Forum Moderators: phranque

Message Too Old, No Replies

Multiple rewriterules

Multiple rewriting rules don't apply, only first one does.

         

larry_r

9:11 pm on Sep 14, 2010 (gmt 0)

10+ Year Member



Hi all,

I'm new to this forum, so here's my first question.
I have three rules in my .htaccess and only one of them seems to work:

RewriteRule ^([a-zA-Z0-9]+)/([a-zA-Z0-9]+)$ index.php?p=$1&id=$2
RewriteRule ^([a-zA-Z0-9]+)/([a-zA-Z0-9]+)$ index.php?p=$1&cat=$2
RewriteRule ^([a-zA-Z0-9]+)/([a-zA-Z0-9]+)$ index.php?p=$1&sort=$2 [L]


So in essence if I have, say, www.site.com/somepage/123 this will translate correctly to www.site.com/?p=somepage&id=123 but the latter two rules won't work - why? How can I remedy this situation?

Here's my whole .htaccess file if it helps any. Everything up until the "cat" and "sort" translations works beautifully.


RewriteEngine On
Options -Indexes
Options +FollowSymLinks
RewriteRule ^admin/$ /admin/index.php
RewriteRule ^(.*)/$ index.php?p=$1
RewriteRule ^([a-zA-Z0-9]+)/([a-zA-Z0-9]+)$ index.php?p=$1&id=$2
RewriteRule ^([a-zA-Z0-9]+)/([a-zA-Z0-9]+)$ index.php?p=$1&cat=$2
RewriteRule ^([a-zA-Z0-9]+)/([a-zA-Z0-9]+)$ index.php?p=$1&sort=$2 [L]

larry_r

9:31 pm on Sep 14, 2010 (gmt 0)

10+ Year Member



Oh and I tried using the [L] flag on all RewriteRules. Didn't work.

If I call the urls the ugly way, ie. www.site.com/?p=somepage&cat=goggles, things work like they should but doing www.site.com/somepage/goggles just won't cut it.

g1smd

10:31 pm on Sep 14, 2010 (gmt 0)

WebmasterWorld Senior Member 10+ Year Member Top Contributors Of The Month



The pattern is looking at the URL request.

If the URL contains "thing" but all three patterns match "thing", the first pattern will match, the rewrite will be performed and the other patterns will never be tested.

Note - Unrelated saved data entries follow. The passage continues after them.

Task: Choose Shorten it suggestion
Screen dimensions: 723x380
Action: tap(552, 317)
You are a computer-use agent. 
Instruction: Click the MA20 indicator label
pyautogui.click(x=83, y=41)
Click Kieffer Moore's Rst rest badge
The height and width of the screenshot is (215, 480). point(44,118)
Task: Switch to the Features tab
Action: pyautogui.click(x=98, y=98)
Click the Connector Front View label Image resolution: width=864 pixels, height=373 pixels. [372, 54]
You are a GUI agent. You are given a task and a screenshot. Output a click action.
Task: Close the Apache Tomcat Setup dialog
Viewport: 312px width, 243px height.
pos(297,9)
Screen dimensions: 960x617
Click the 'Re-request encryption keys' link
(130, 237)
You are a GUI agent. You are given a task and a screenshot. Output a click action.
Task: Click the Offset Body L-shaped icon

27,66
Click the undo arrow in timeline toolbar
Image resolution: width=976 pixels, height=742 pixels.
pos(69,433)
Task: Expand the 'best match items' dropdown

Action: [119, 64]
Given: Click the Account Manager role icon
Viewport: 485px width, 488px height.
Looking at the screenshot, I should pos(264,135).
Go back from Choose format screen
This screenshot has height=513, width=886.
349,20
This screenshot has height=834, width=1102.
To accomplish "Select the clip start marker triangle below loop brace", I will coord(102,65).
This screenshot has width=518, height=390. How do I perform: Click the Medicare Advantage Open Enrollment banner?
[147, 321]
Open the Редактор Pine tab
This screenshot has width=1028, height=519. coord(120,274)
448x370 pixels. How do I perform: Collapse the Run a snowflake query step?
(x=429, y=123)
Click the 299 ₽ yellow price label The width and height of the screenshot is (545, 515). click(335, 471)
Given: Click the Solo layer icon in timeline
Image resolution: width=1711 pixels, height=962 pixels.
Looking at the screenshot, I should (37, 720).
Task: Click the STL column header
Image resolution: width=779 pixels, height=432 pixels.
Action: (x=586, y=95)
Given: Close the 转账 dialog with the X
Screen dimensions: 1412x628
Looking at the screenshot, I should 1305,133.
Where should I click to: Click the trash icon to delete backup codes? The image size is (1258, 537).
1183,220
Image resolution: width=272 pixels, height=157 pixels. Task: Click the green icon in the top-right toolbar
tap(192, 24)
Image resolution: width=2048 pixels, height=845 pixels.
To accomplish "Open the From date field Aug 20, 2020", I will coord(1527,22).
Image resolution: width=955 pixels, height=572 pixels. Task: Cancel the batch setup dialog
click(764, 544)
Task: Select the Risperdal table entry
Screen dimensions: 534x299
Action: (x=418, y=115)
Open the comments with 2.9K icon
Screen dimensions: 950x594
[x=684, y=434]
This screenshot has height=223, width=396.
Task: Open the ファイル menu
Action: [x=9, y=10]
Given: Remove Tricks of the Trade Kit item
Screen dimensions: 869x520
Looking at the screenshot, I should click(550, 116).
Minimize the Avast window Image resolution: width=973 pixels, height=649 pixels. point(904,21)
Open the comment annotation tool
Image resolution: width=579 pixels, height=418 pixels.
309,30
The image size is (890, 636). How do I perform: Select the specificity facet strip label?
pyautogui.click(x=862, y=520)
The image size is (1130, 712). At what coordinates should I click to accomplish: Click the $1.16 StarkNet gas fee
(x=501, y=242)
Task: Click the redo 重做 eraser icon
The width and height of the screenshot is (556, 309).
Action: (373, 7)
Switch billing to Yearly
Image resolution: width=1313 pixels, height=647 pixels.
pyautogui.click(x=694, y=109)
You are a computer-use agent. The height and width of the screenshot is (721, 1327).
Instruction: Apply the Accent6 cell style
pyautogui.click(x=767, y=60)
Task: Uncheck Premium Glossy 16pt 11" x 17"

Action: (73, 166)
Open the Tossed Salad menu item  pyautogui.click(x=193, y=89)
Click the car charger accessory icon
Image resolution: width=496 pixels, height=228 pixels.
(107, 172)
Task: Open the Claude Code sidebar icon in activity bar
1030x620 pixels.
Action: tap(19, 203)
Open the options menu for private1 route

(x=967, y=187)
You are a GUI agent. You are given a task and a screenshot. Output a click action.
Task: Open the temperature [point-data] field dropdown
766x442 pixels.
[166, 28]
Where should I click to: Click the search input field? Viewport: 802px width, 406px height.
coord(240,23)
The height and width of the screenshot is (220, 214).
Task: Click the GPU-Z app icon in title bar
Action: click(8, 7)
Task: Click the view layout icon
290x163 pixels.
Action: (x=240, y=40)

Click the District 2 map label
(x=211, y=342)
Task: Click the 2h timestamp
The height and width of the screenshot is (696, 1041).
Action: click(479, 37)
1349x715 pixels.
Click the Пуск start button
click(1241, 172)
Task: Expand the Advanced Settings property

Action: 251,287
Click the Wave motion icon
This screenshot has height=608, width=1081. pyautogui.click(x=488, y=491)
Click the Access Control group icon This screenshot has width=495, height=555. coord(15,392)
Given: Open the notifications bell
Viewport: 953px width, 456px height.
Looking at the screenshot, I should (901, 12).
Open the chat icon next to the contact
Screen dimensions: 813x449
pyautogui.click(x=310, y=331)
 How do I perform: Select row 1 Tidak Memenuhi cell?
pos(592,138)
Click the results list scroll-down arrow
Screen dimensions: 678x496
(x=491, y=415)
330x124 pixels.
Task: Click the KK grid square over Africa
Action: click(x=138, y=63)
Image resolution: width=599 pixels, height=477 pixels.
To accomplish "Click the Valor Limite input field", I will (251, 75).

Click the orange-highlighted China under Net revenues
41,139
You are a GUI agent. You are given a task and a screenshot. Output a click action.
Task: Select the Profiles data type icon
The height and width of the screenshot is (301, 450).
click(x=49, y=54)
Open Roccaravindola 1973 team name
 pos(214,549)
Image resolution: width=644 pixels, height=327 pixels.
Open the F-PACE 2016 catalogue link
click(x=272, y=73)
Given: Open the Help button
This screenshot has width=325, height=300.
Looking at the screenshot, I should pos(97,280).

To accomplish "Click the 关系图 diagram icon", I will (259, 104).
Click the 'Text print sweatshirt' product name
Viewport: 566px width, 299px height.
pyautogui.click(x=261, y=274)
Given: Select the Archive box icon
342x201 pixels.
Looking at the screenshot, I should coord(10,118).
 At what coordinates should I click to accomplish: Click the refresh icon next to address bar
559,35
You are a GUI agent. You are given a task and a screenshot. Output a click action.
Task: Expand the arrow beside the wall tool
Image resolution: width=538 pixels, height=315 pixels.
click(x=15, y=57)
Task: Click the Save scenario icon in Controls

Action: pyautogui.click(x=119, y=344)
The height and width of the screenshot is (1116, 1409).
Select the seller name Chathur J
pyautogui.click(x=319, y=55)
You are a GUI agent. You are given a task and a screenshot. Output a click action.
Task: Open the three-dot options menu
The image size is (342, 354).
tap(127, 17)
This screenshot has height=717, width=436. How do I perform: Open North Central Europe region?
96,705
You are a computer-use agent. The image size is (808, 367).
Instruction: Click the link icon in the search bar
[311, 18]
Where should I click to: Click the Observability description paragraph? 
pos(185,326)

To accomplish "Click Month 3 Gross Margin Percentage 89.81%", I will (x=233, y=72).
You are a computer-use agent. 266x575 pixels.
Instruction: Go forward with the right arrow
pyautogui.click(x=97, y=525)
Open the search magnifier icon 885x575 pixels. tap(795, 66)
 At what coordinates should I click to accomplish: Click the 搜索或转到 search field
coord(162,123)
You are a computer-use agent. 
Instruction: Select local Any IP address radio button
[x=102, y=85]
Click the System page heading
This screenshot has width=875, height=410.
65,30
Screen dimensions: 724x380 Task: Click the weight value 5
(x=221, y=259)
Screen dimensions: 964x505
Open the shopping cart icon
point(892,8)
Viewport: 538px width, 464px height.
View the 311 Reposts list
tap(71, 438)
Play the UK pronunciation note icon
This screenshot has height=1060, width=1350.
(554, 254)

You need to think about your URLs, and there needs to be something about each of the URL types that is different, such that you have three different patterns and for any particular URL request only one of those patterns can ever match.

One site I worked on used
example.com/s34
for section numbers,
example.com/p3456
for pages,
example.com/r3456
for reviews,
example.com/n567
for news, and so on.

The RegEx patterns specifically tested the first character to work out what type of content was to be returned.

You are correct in that you will need the [L] flag on every rule.

larry_r

6:11 am on Sep 15, 2010 (gmt 0)

10+ Year Member



Thank you!
I didn't come to think that the regexps had to be distinct, so I changed all a bit because ID's are always numeric, Cats always alphabetic and so on.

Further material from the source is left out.